这确保了Segement1的值是唯一的:
data <- data[!duplicated(data[, "Segment1"]),]
然后,您可以运行此选项以删除Segment2列中的重复项;这也将删除Segment2出现在Segment1列中任何位置的任何行:
data <- data[!duplicated(data[, "Segment2"]) & !(data[, "Segment2"] %in% data[, "Segment1"]),]
答案 1 :(得分:2)
听起来你想要的是所谓的“匹配图” - 你的顶点是轨道,如果你在一对中听到它们,它们之间会有一条边。然后,您需要找到一组不包含公共顶点(匹配)的边 - 并且理想情况下可能是最大的一组(最大匹配)。
R的igraph包中有一个函数可以帮助这个名为maximum.bipartite.matching的函数 - 你需要将segment1和segment2转换为图形表示来调用它。有点像:
seg1 <-df$Segment1
seg2 <- df$Segment2
levs <- unique(c(seg1, seg2))
seg1 <- as.integer(factor(seg1, levels=levs))
seg2 <- as.integer(factor(seg2, levels=levs))
library(igraph)
reord <- order(c(1:length(seg1), 1:length(seg2)))

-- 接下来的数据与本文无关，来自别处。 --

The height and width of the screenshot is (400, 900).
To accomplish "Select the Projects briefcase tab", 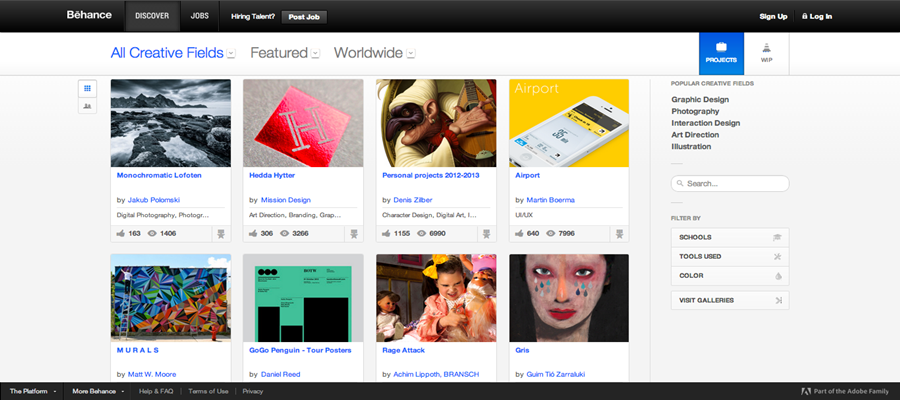I will pyautogui.click(x=721, y=52).
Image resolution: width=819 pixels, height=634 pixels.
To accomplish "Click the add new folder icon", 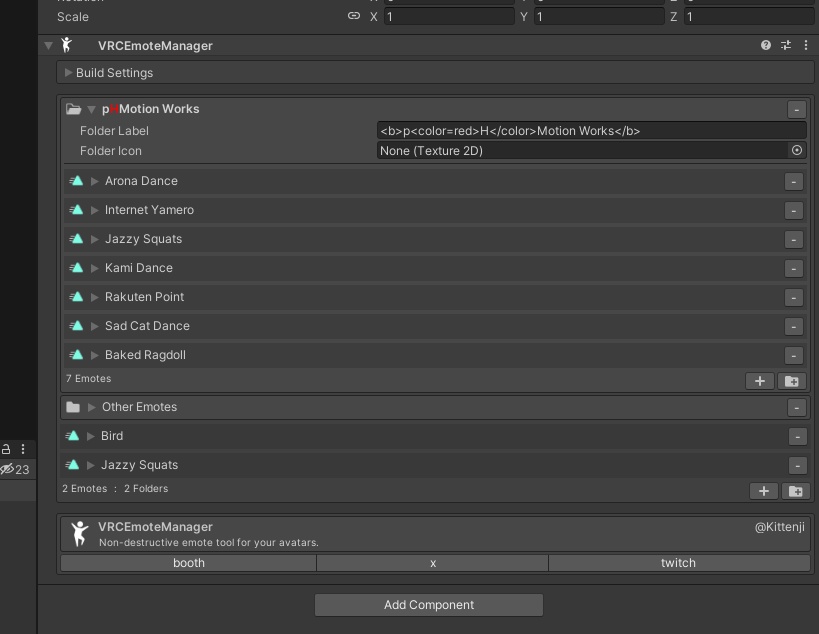I will click(x=794, y=491).
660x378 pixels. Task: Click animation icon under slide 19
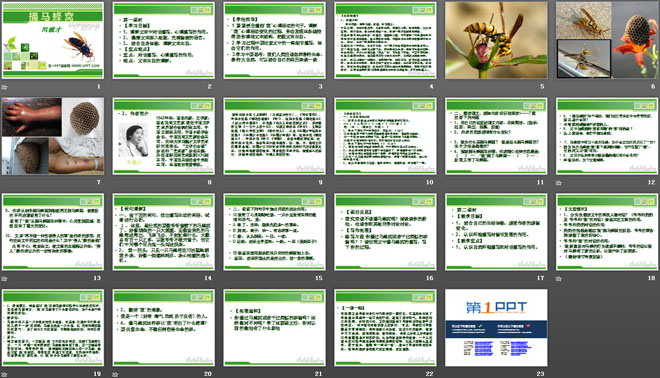4,374
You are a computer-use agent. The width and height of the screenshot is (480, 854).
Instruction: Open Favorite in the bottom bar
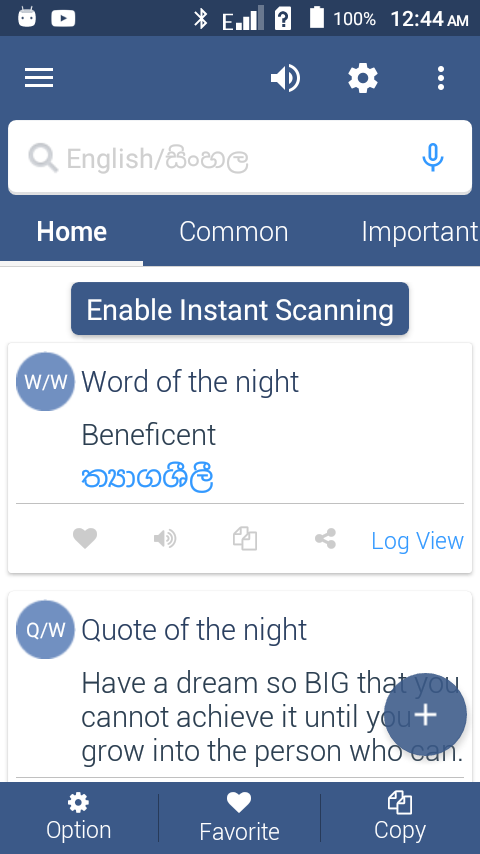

gr <- graph(c(seg1, seg2)[reord])
maximum.bipartite.matching(gr)
大部分是以正确的格式获取顶点:我们将它们作为具有共同级别的因子投射,然后将它们转换为整数。我们将它们交织形成(seg1_1,seg2_1,seg1_2,seg2_2,seg1_3,seg2_3,...)以给出顶点对,然后从它们中创建一个图形对象。最后一行的输出将找到最大数量的音频对,使得它们都不重叠。您需要提取这些内容,并将它们映射回原始数据集。